*** RECORD SET Section Begins ***
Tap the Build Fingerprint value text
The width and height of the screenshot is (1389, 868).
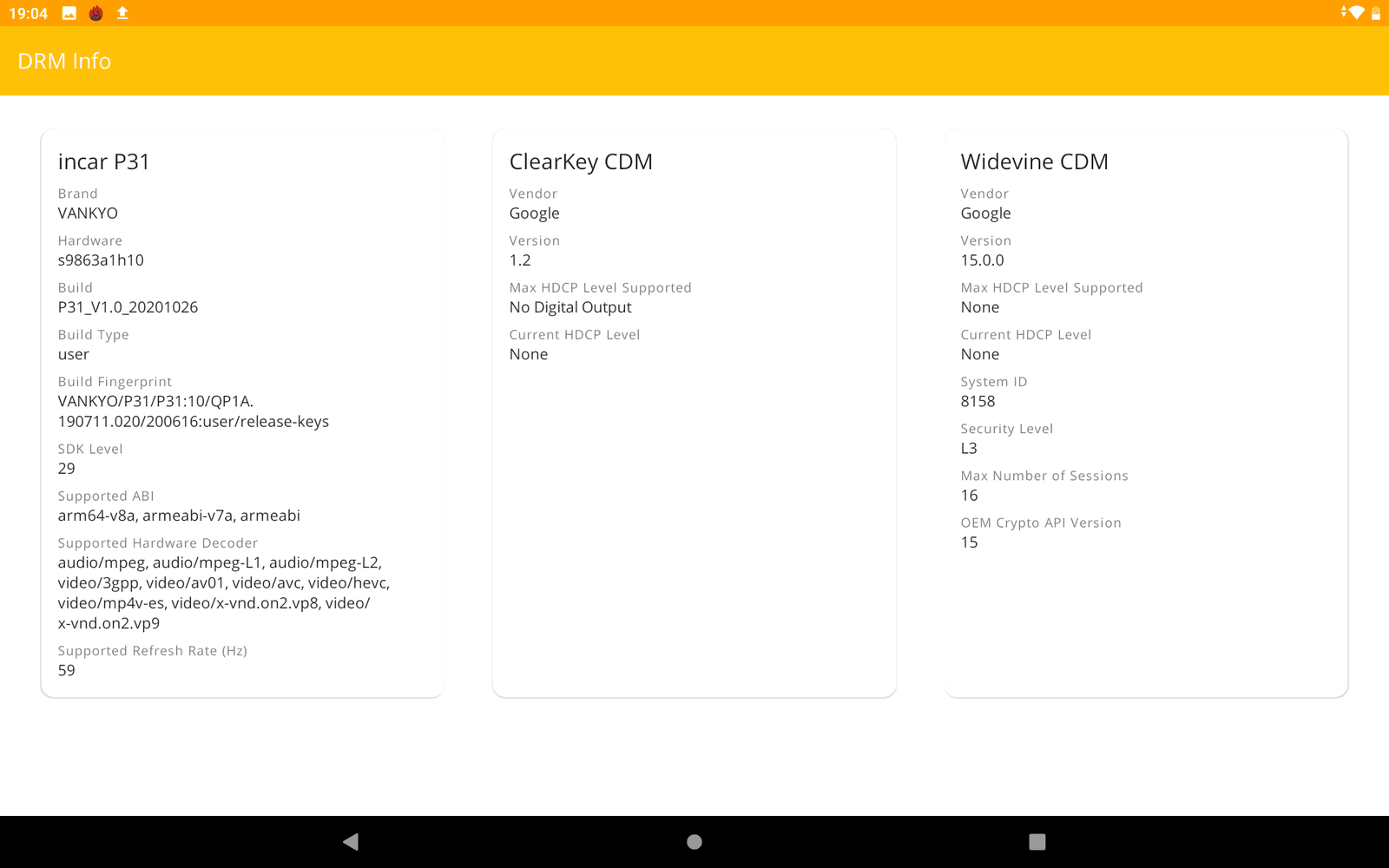pos(194,411)
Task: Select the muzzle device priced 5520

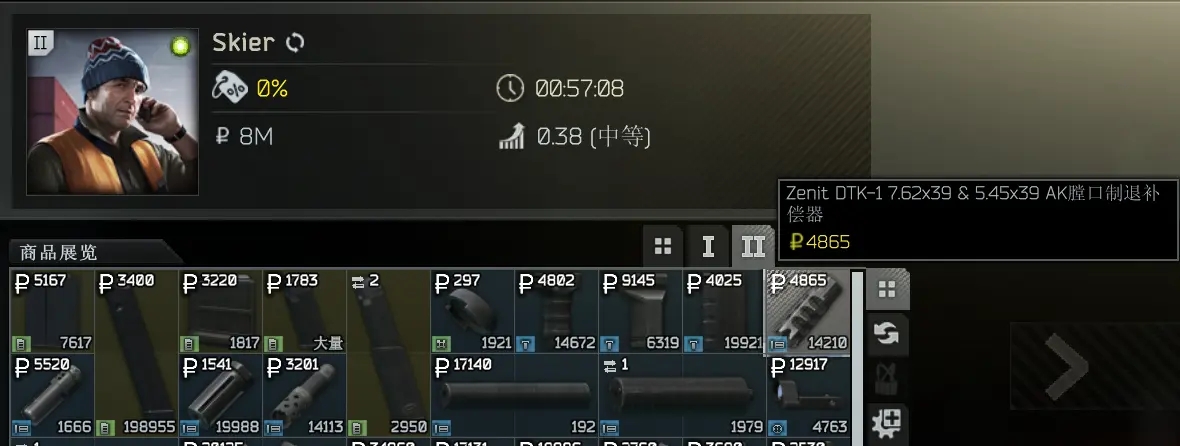Action: (x=52, y=396)
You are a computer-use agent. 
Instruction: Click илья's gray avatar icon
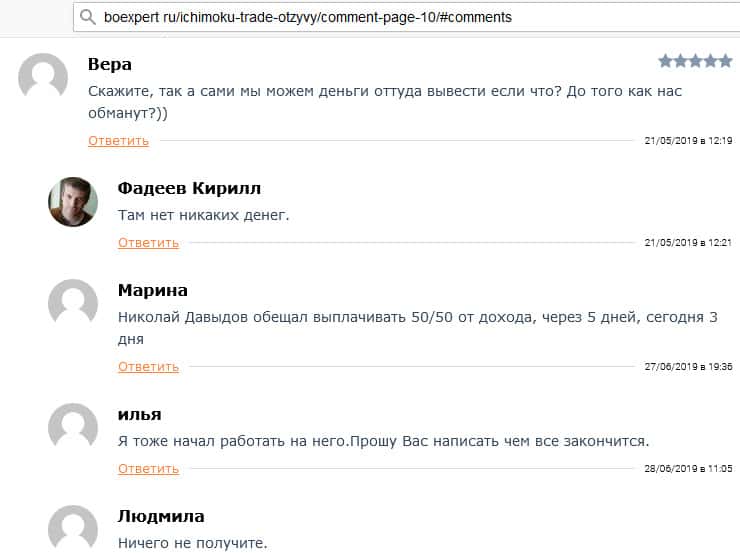(73, 427)
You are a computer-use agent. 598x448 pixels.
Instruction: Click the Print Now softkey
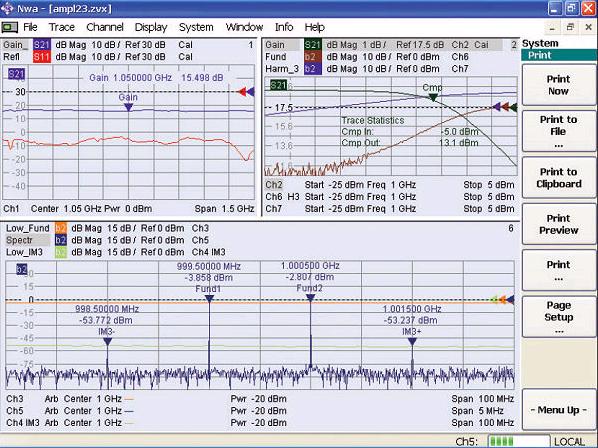[x=558, y=85]
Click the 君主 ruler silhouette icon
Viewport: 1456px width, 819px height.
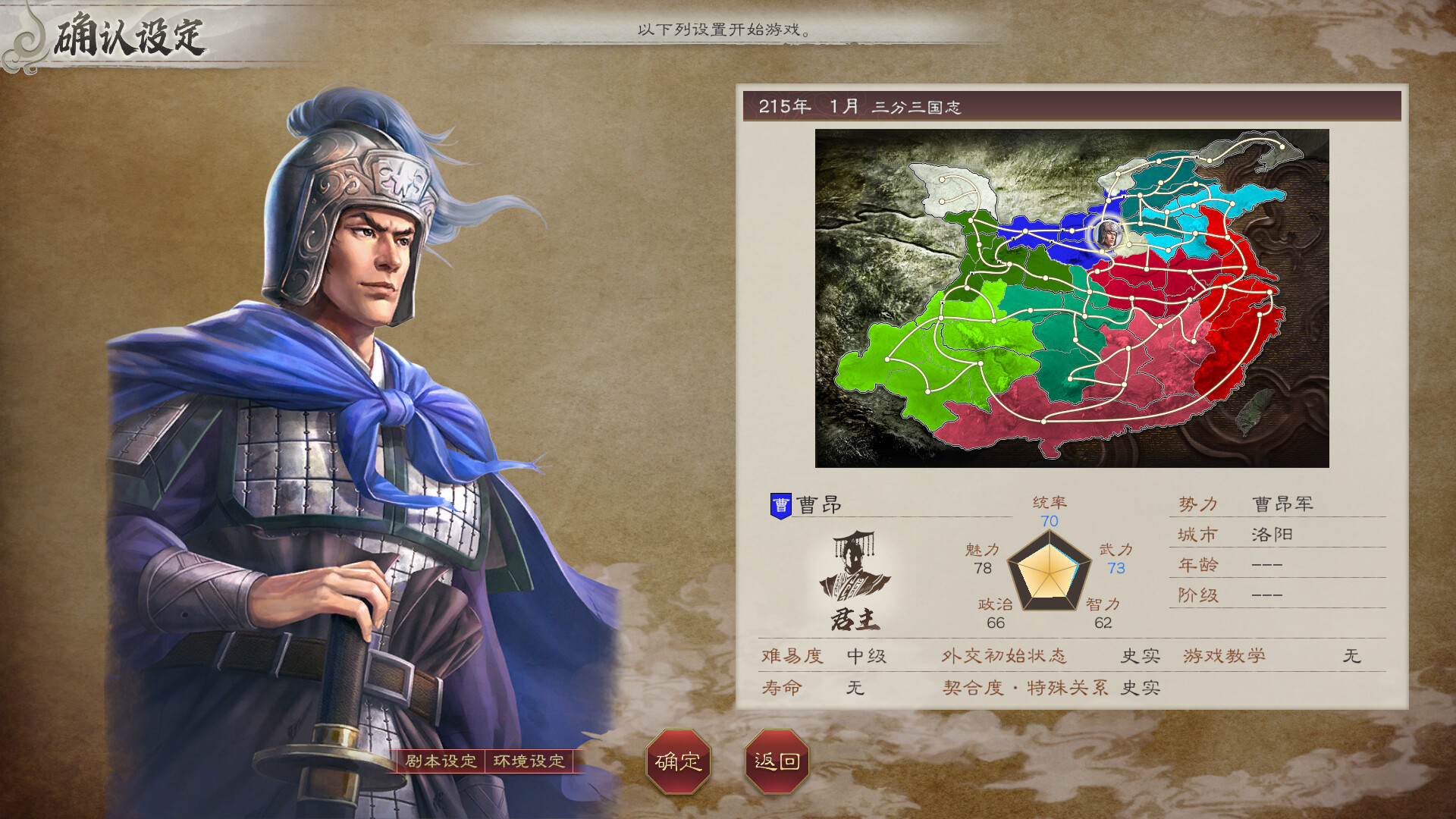[855, 581]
*** RECORD SET Section Ends ***
Drop the images, then copy the data exactly.

Tap the Build Fingerprint value text
The width and height of the screenshot is (1389, 868).
pos(194,411)
Task: Select the muzzle device priced 5520

Action: (x=52, y=396)
You are a computer-use agent. 
Instruction: Click илья's gray avatar icon
(73, 427)
You are a computer-use agent. 598x448 pixels.
Instruction: Click the Print Now softkey
[x=558, y=85]
Click the 君主 ruler silhouette icon
Viewport: 1456px width, 819px height.
[855, 581]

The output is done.